# Instruction
Please copy the listing word for word, starting with the line that contains "on tab-notation: Notation." and going on through the line that contains "(138, 390).", and omit the pictures from your copy.
#### The data
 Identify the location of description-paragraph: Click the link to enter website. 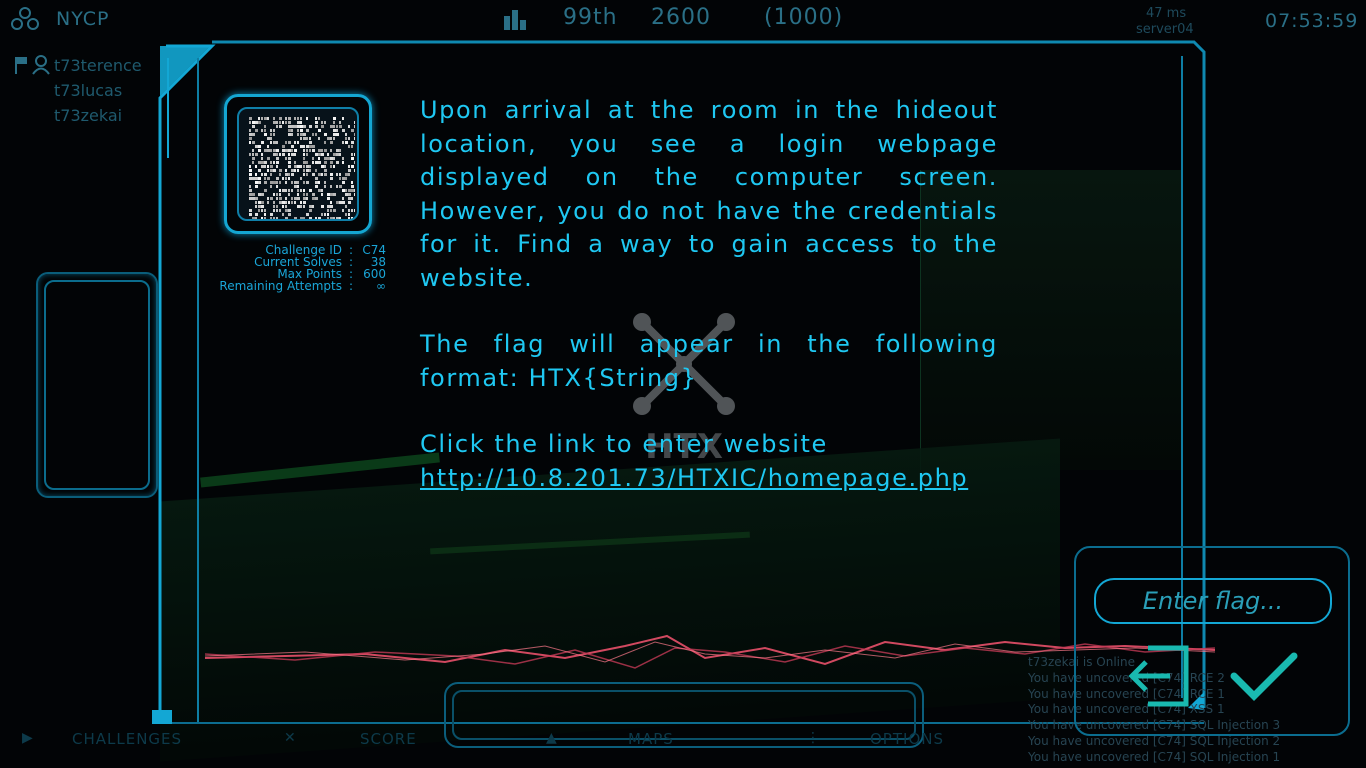
(624, 444).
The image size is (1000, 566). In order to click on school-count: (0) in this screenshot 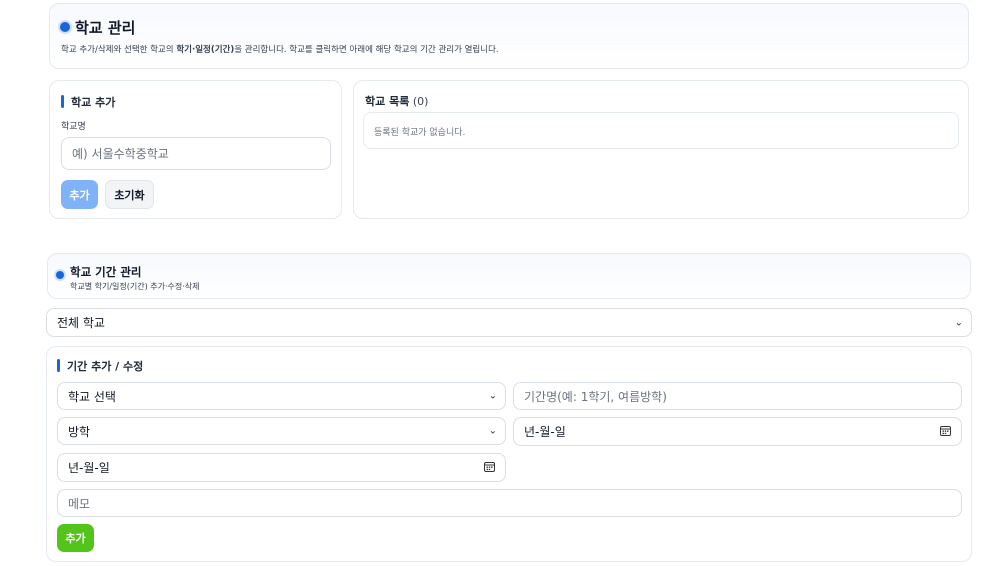, I will do `click(420, 102)`.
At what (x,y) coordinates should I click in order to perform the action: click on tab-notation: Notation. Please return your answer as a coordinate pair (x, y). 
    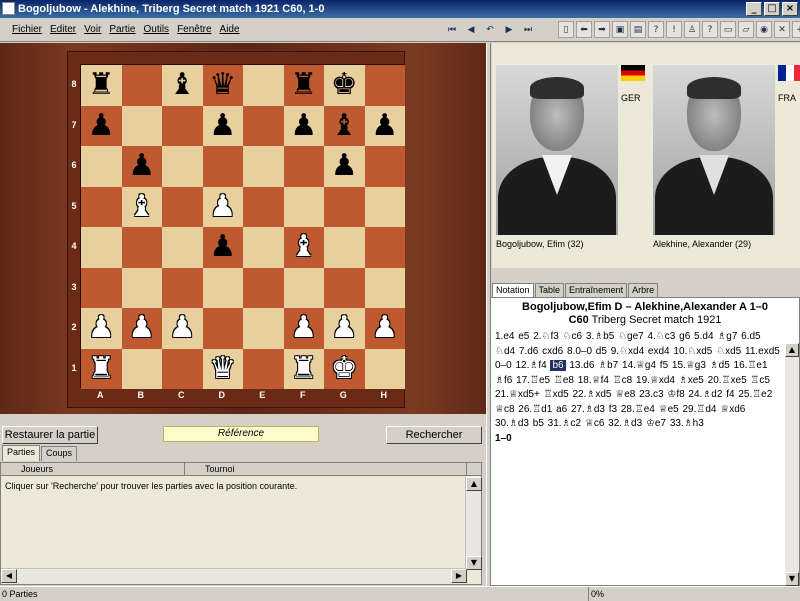
    Looking at the image, I should click on (513, 290).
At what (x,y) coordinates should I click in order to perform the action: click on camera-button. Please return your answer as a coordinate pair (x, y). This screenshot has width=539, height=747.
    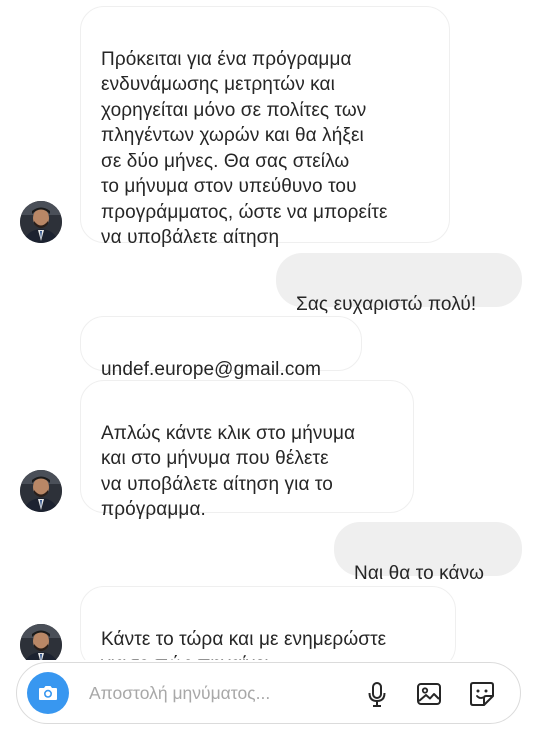
    Looking at the image, I should click on (48, 693).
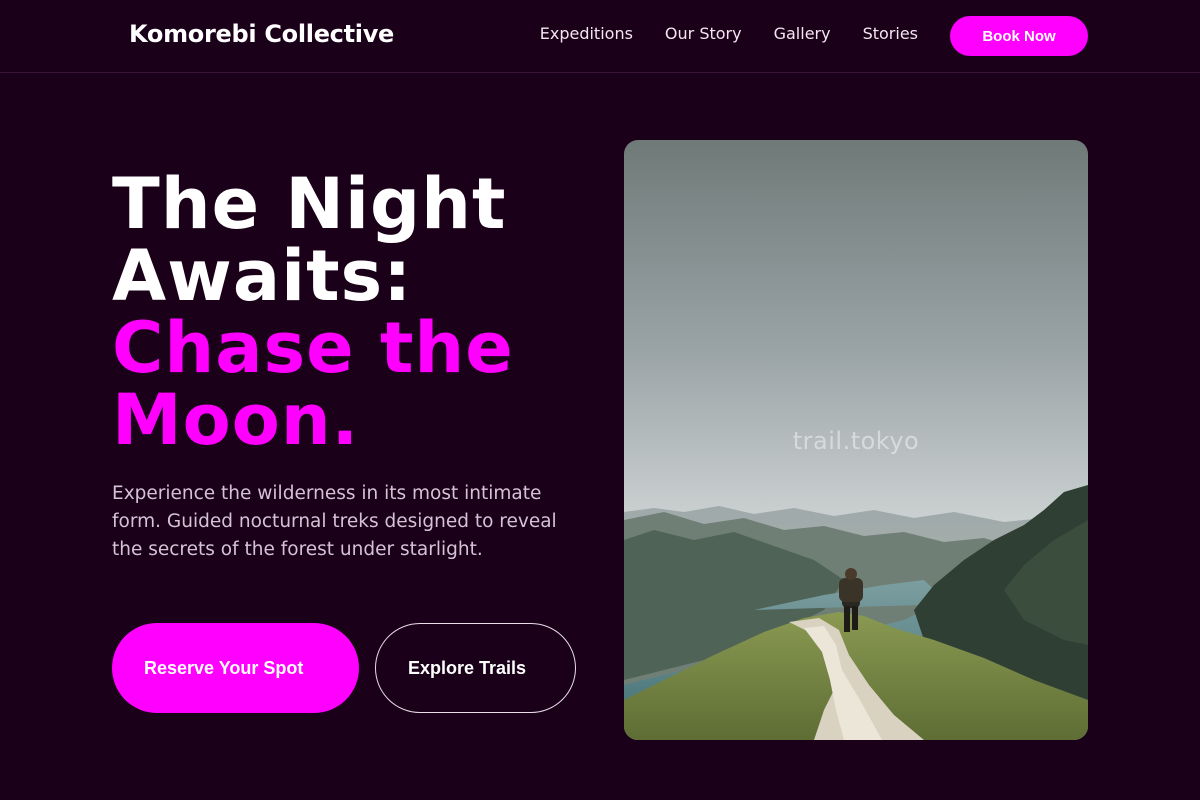 The width and height of the screenshot is (1200, 800). What do you see at coordinates (890, 34) in the screenshot?
I see `nav-link-stories: Stories` at bounding box center [890, 34].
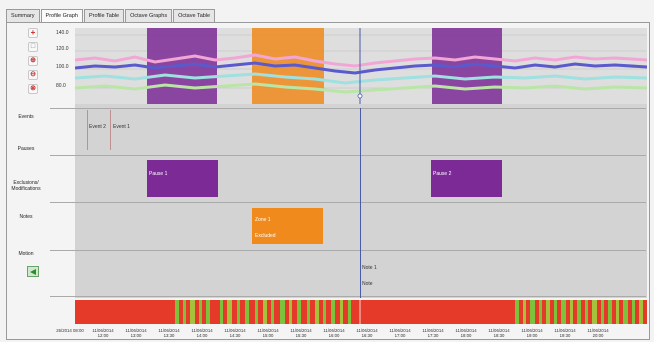 This screenshot has width=654, height=342. I want to click on x-axis-label: 11/06/2014 17:30, so click(433, 333).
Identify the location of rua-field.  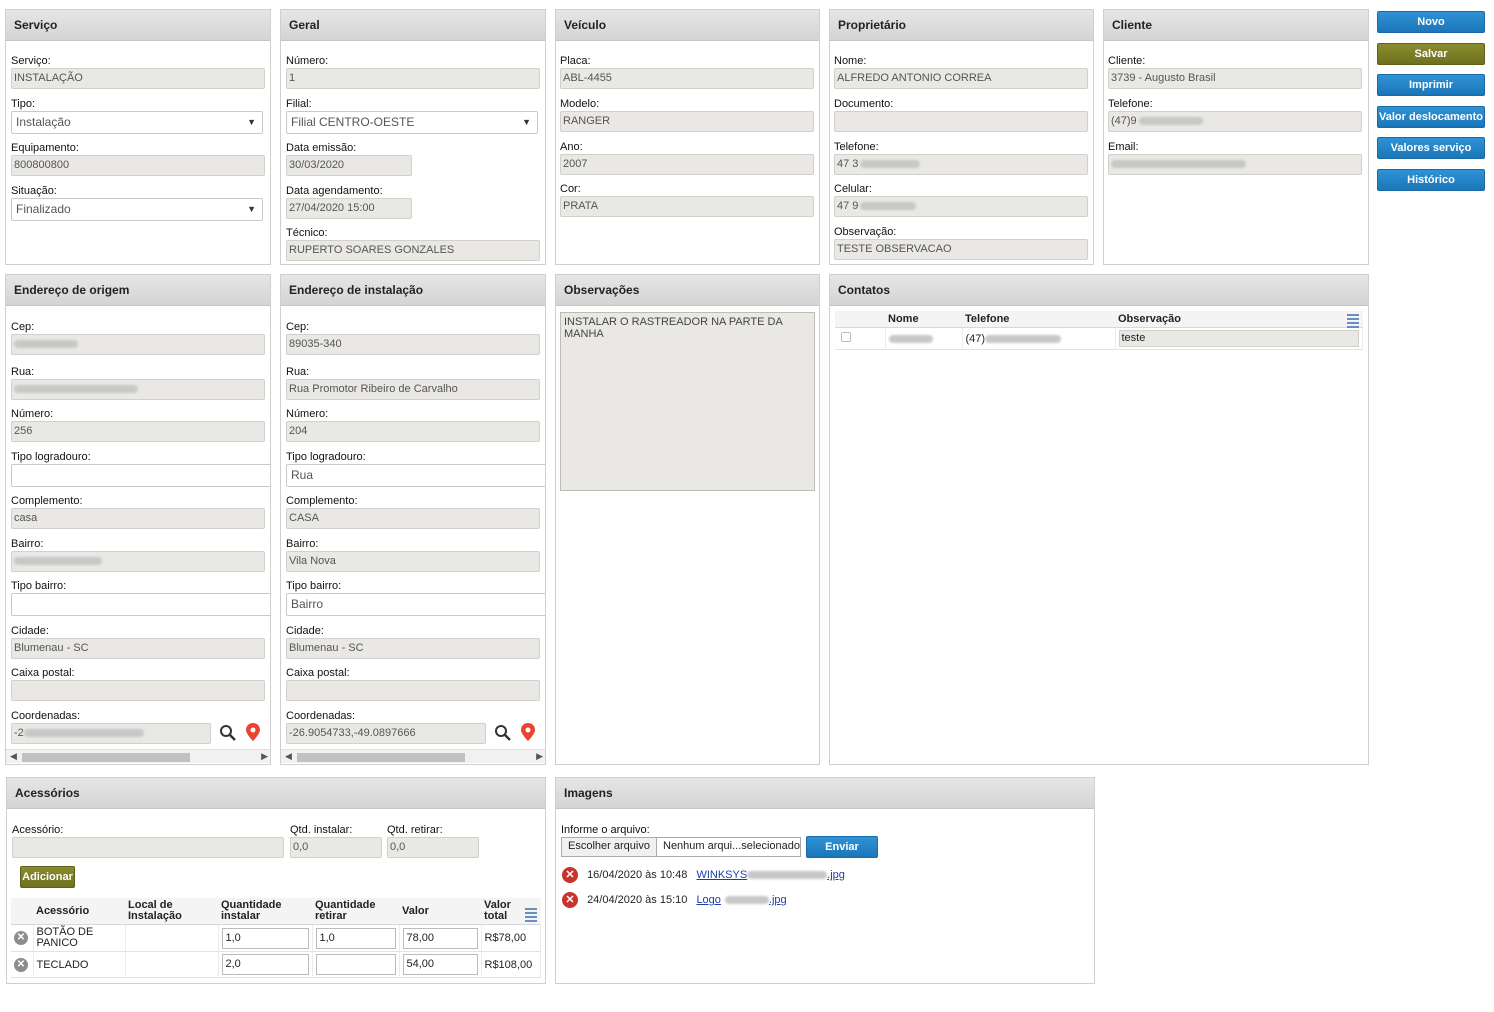
(138, 390).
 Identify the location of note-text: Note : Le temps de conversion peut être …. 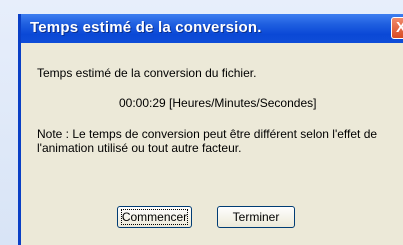
(208, 141).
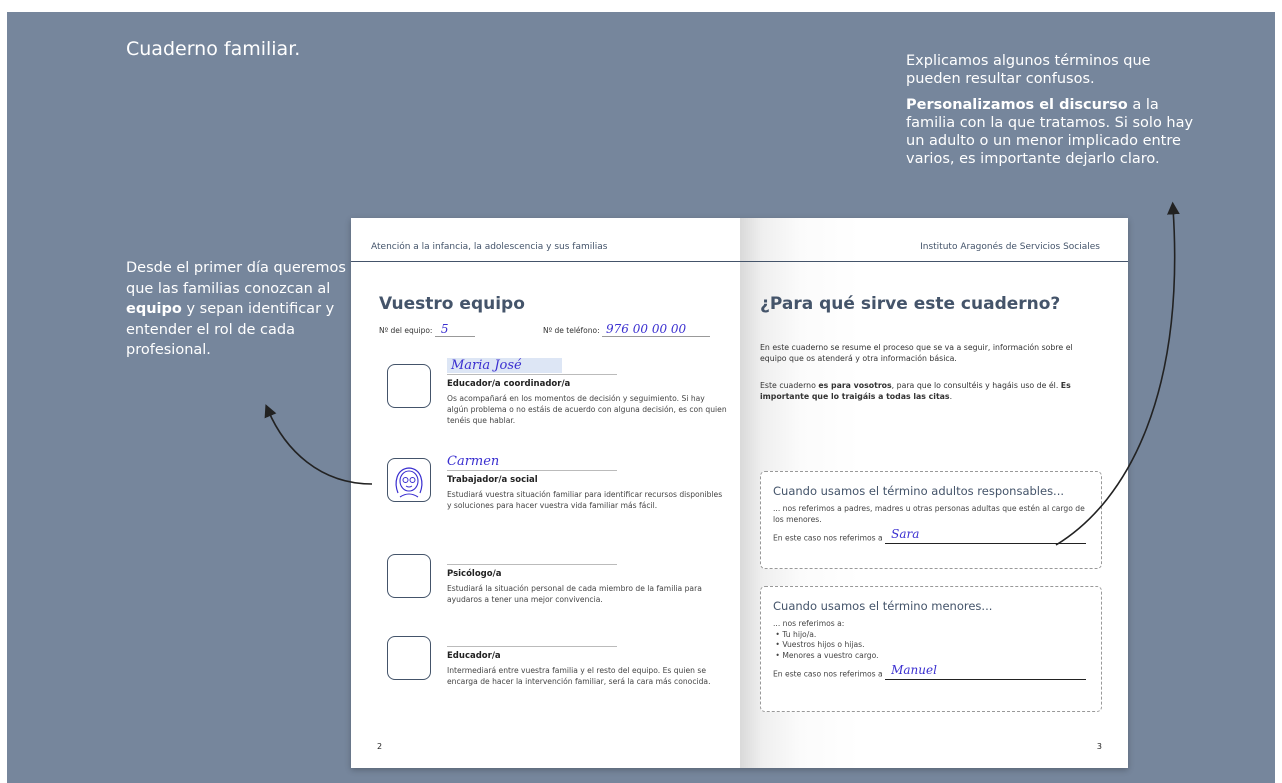 The height and width of the screenshot is (783, 1282). What do you see at coordinates (154, 309) in the screenshot?
I see `note-bold: equipo` at bounding box center [154, 309].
########
# Task solution
At what (x,y) coordinates should I click in order to perform the action: click on tab-notation: Notation. Please return your answer as a coordinate pair (x, y). 
    Looking at the image, I should click on (513, 290).
At what (x,y) coordinates should I click in order to perform the action: click on camera-button. Please return your answer as a coordinate pair (x, y). This screenshot has width=539, height=747.
    Looking at the image, I should click on (48, 693).
 The width and height of the screenshot is (1200, 800). What do you see at coordinates (890, 34) in the screenshot?
I see `nav-link-stories: Stories` at bounding box center [890, 34].
 This screenshot has width=654, height=342. I want to click on x-axis-label: 11/06/2014 17:30, so click(433, 333).
Identify the location of rua-field.  
(138, 390).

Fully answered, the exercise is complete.